Cops at the 68th Precinct arrested a suspect, Christopher Papadimtropoulos, 55, the day after the incident.
As the Brooklyn Daily Eagle reported, the suspect allegedly hit four churches and a private school during the vandalism spree. In addition to the damage discovered at St. Anselm Church, the word “No” was found spray painted at the front entrance of the Bay Ridge Jewish Center, at 405 81st St., and on the front wall at a Lutheran church on Ridge Boulevard. The word “on” was spray painted near the entrance of Bay Ridge Prep, a private school at 7420 Fourth Ave.
At the fifth site, Holy Cross Greek Orthodox Church, at 8401 Ridge Boulevard, red paint was discovered on six of the church’s doors, on a flagpole on the front lawn, and on the cornerstone of the church.
As in the case of St. Anselm, the targeted religious institutions and the school cleaned up the vandalism.
US Rep. Michael Grimm (R-C-Bay Ridge-Dyker Heights-Staten Island) who represents the neighborhood, said he’s not surprised the churches and the school quickly got over the shock of the vandalism, cleaned up, and moved on. “There’s no question that Bay Ridgeites are known for their strength and resiliency. After an attack on our faith, the community comes together. And we move on from it very quickly,” he said.
The cleanup effort “sends a message that attacks like this won’t hurt us in the long run,” Grimm said.
The statues outside St. Anselm Church aren’t just meaningful to the parishioners, but are treasured by the community as a whole, Texeira said. “We often see people walking by on their way to work, stop for a minute, say a prayer by the statue, and move along. People missed the statues when they were gone,” he said.

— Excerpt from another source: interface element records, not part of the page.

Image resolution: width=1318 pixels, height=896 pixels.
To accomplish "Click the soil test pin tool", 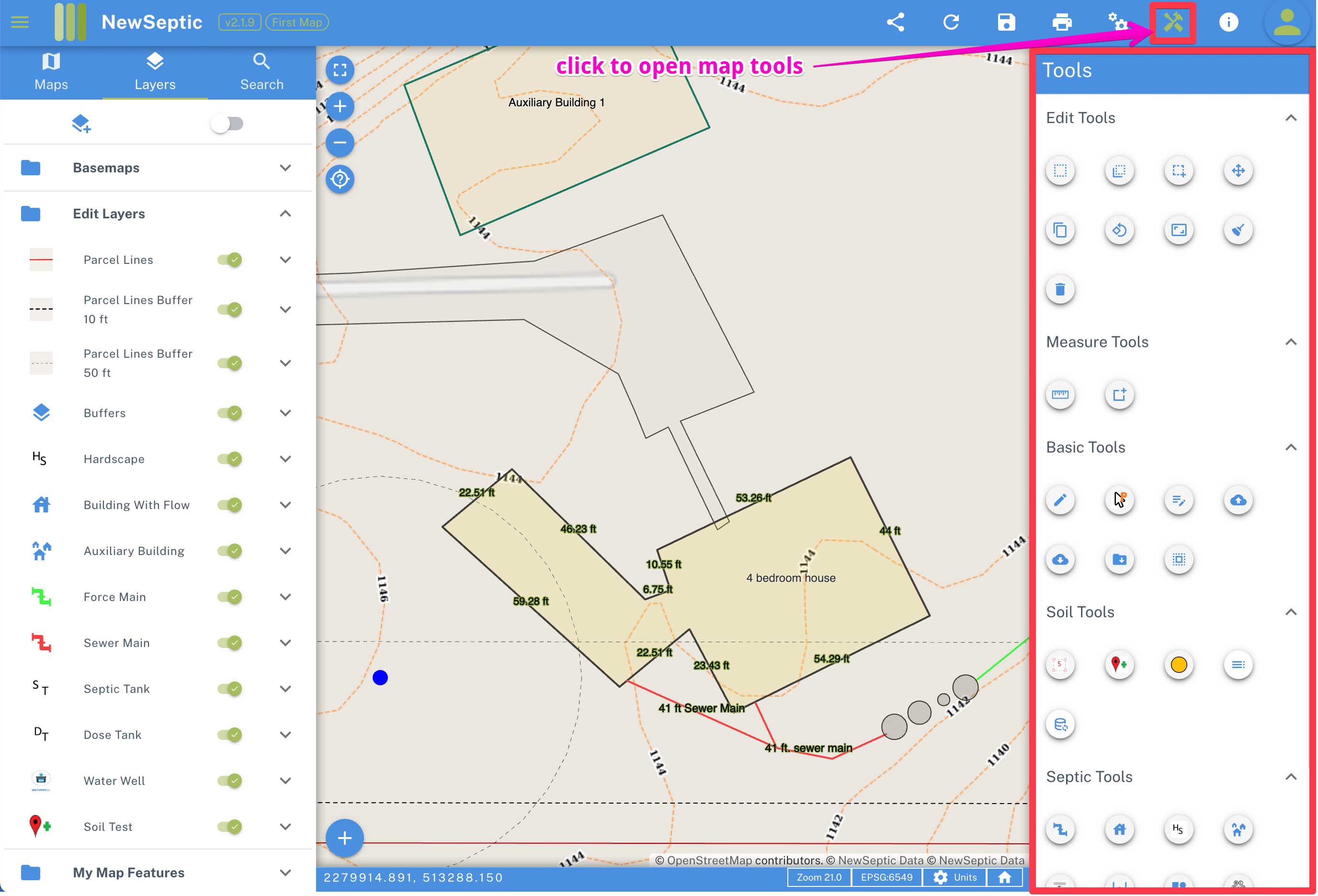I will [1118, 664].
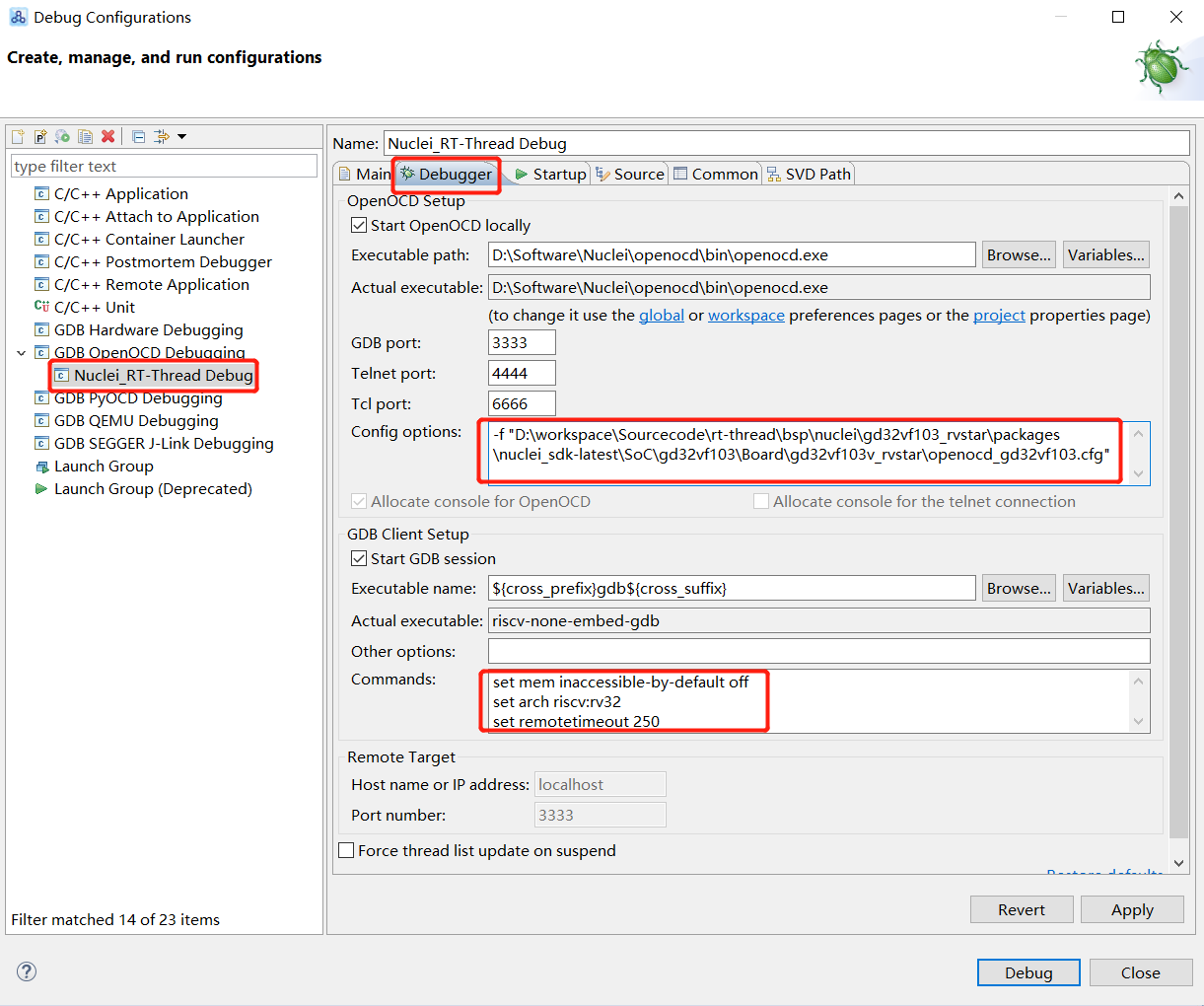Screen dimensions: 1204x1006
Task: Toggle Start GDB session checkbox
Action: pyautogui.click(x=359, y=559)
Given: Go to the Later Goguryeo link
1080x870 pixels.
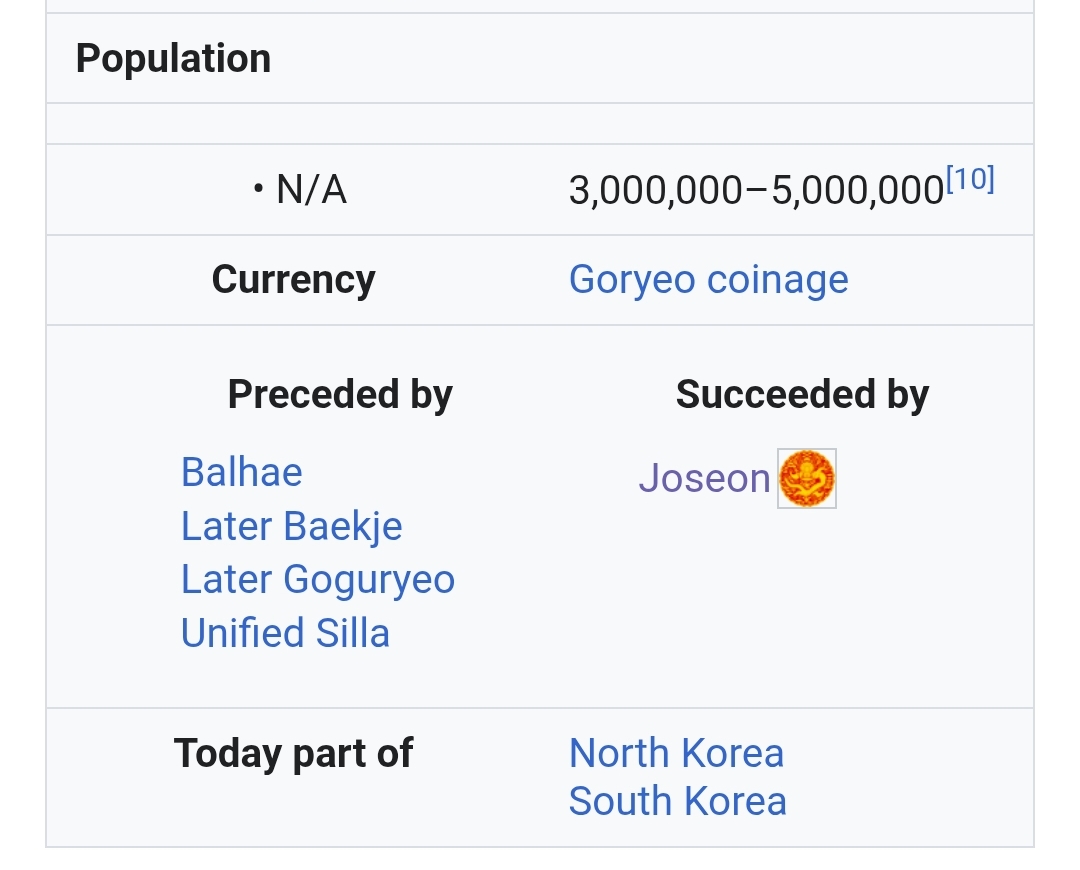Looking at the screenshot, I should coord(318,579).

Grimm, who held a press conference outside St. Anselm Church with state Sen. Marty Golden (R-C-Bay Ridge-southern Brooklyn) and Assemblywoman Nicole Malliotakis (R-C-Bay Ridge-Staten Island) the morning after the incident to condemn the vandalism, said he was shocked to see the statue of Jesus Christ covered with red paint. “It hit me more on a personal level than I thought it would. It almost brought a tear to my eye,” said the congressman, who is Catholic.